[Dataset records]
====================
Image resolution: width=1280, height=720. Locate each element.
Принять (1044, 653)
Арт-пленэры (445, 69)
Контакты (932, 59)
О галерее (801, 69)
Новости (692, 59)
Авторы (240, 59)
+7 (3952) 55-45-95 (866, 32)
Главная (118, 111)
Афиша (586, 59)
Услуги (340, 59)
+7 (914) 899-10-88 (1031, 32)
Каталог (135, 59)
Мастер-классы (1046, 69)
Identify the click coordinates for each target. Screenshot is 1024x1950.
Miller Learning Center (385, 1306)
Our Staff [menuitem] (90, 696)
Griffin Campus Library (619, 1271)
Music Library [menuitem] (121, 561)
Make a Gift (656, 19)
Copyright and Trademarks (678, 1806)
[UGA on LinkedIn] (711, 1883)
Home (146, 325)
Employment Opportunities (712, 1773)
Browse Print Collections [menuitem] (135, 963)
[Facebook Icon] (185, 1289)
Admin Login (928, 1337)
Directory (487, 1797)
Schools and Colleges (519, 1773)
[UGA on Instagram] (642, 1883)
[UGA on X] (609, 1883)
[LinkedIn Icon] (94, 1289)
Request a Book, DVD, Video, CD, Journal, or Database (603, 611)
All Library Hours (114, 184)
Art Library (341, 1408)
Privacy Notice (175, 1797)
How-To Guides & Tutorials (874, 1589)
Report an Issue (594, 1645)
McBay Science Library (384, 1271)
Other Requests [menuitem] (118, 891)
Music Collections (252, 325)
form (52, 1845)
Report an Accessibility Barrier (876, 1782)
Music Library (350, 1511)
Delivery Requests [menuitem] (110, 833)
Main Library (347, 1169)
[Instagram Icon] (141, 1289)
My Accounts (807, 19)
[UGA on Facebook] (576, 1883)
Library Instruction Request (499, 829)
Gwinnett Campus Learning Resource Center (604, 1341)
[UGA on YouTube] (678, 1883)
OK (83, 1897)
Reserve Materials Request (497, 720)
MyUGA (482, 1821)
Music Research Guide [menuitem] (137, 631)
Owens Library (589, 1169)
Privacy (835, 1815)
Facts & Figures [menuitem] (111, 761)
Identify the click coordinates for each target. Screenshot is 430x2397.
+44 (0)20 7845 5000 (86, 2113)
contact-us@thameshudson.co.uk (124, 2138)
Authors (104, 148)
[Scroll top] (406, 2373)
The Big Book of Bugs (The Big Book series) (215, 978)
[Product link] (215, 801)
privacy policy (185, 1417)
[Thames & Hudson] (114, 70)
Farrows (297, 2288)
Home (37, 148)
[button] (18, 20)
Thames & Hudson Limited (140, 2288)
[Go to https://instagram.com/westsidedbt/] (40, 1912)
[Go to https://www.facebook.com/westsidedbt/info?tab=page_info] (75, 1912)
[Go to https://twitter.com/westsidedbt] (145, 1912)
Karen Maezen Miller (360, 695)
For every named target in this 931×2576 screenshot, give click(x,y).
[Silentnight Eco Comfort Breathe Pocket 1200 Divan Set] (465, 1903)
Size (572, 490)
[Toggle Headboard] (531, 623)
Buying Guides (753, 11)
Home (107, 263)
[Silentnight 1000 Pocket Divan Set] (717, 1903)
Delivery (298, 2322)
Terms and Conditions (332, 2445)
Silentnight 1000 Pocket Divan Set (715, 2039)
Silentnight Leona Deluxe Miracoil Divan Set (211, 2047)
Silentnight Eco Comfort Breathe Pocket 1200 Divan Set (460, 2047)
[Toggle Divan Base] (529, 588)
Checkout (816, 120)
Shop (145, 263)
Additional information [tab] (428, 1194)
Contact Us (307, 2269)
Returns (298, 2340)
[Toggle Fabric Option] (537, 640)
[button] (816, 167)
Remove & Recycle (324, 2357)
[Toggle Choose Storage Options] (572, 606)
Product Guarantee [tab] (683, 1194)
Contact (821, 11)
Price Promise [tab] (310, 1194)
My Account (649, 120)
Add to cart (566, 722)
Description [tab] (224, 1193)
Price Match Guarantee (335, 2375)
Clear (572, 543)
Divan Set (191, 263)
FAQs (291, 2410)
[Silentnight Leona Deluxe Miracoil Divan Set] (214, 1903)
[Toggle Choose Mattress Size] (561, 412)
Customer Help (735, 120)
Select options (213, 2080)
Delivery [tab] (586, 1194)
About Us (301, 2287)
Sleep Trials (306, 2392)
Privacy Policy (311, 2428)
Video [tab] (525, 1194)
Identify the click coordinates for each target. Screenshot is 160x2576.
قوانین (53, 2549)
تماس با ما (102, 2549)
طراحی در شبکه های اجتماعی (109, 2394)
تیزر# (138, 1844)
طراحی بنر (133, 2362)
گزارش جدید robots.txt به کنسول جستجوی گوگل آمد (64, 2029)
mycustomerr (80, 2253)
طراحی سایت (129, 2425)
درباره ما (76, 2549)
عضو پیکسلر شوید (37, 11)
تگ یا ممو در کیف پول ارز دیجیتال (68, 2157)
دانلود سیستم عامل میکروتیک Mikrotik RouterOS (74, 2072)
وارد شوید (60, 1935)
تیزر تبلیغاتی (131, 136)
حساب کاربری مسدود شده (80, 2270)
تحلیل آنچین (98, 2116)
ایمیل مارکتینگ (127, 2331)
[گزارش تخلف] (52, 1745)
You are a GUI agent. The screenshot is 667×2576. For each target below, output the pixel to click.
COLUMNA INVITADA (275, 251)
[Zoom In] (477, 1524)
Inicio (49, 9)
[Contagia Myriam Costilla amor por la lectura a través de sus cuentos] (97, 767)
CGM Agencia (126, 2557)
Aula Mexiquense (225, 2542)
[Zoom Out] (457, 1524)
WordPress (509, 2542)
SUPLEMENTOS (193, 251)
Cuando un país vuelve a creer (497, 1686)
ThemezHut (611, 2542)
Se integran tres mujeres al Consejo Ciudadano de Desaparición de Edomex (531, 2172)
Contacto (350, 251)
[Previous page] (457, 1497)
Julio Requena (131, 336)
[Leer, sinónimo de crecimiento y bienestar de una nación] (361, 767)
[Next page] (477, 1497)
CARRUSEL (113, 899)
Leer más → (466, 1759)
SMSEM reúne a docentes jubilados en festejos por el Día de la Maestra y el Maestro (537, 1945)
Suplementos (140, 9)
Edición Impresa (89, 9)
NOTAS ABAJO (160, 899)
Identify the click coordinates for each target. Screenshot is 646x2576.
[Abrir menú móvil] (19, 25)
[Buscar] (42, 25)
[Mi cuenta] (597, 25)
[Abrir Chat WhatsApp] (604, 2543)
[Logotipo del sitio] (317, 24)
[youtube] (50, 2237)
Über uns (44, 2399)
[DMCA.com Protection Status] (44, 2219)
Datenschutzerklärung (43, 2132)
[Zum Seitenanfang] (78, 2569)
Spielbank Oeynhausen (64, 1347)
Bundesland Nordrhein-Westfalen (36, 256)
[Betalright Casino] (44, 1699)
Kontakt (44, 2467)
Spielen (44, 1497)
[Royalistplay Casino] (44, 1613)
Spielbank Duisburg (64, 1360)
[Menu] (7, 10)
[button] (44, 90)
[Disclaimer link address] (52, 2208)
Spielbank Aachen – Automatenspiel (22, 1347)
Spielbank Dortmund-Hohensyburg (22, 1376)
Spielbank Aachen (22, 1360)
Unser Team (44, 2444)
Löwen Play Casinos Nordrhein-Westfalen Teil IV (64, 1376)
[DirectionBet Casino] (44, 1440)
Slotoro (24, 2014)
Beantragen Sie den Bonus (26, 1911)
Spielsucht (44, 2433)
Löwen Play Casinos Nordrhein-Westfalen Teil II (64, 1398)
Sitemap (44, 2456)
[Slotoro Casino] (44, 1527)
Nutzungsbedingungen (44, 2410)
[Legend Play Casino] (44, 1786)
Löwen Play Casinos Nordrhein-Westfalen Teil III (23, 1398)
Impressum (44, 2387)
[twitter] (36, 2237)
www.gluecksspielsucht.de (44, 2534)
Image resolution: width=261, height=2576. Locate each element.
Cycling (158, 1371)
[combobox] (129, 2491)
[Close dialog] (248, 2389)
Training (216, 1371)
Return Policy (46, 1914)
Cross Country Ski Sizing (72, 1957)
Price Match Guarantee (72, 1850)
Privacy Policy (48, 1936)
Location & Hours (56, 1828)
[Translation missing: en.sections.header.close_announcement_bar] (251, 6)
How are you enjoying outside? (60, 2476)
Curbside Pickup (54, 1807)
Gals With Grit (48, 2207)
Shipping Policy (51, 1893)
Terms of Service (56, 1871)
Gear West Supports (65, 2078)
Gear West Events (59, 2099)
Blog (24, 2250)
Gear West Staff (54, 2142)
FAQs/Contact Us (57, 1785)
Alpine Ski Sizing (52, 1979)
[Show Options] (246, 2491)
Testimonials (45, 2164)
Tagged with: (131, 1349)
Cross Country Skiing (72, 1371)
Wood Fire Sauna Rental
====================
INSTRUCTIONS TO FOLLOW » Transcribe the records above from the line holding "Delivery (298, 2322)" down to the line holding "Set (460, 2047)", inclusive, without adding anything.

SOLUTION TO THIS TASK »
Delivery (298, 2322)
Terms and Conditions (332, 2445)
Silentnight 1000 Pocket Divan Set (715, 2039)
Silentnight Leona Deluxe Miracoil Divan Set (211, 2047)
Silentnight Eco Comfort Breathe Pocket 1200 Divan Set (460, 2047)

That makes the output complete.